Given these changes from the original case, what is your diagnosis?
What is your diagnostic explanation?
As compared to the long case, this patient is a 15 year old female who presents with the complaint of heavy vaginal bleeding.
HPI: Patient states that she has noticed that she has been having bloody vaginal discharge since last night. She has never had anything like this before. She has some pain/aching in the vaginal vault. She seems shy and nervous, and is reluctant to give much information.
PMH: No known drug allergies. No current medications.

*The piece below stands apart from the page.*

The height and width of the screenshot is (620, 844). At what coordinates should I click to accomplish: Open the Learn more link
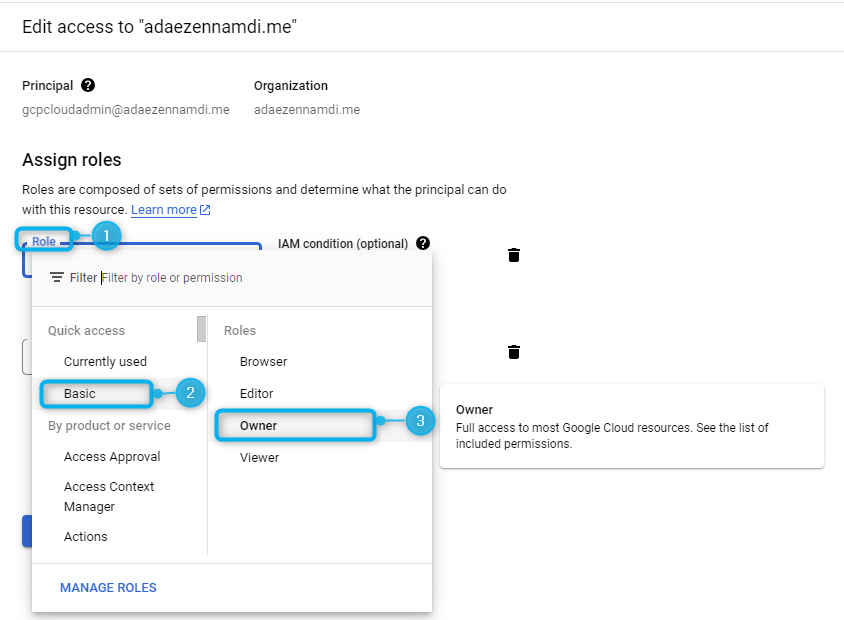pos(164,210)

SH: Non-smoker. Single. Lives at home with mother and stepfather.
FMH: Mother has hypertension and diabetes. Father is unknown.
ROS:
General – No fatigue, fever, chills
Cardiovascular – No chest pain or palpitations
Respiratory – No cough, shortness of breath.
GI – No nausea/vomiting. No diarrhea/constipation.
GU – No dysuria, hematuria, urinary frequency. Bloody vaginal discharge.
Musculoskeletal – No muscle aches/pains, no joint swelling
PE: Patient appears a bit pale, but otherwise in good health. She is tearful and withdrawn
VS – Height 5’5” Weight 150lb BMI 25 HR82 BP110/75 RR16 98.5F
Cardiac – S1 and S2 audible. Regular rate and rhythm. No murmurs
Lungs – Clear to auscultation bilaterally. No adventitious sounds present.
Abdomen – Soft, nondistended. No organomegaly present.
GU – Labia majora and minora are slightly erythematous. Bruising present on inner thighs. Ecchymosis with hymenal transection at the 7 o’clock position with slight bleeding when touched with Q-tip.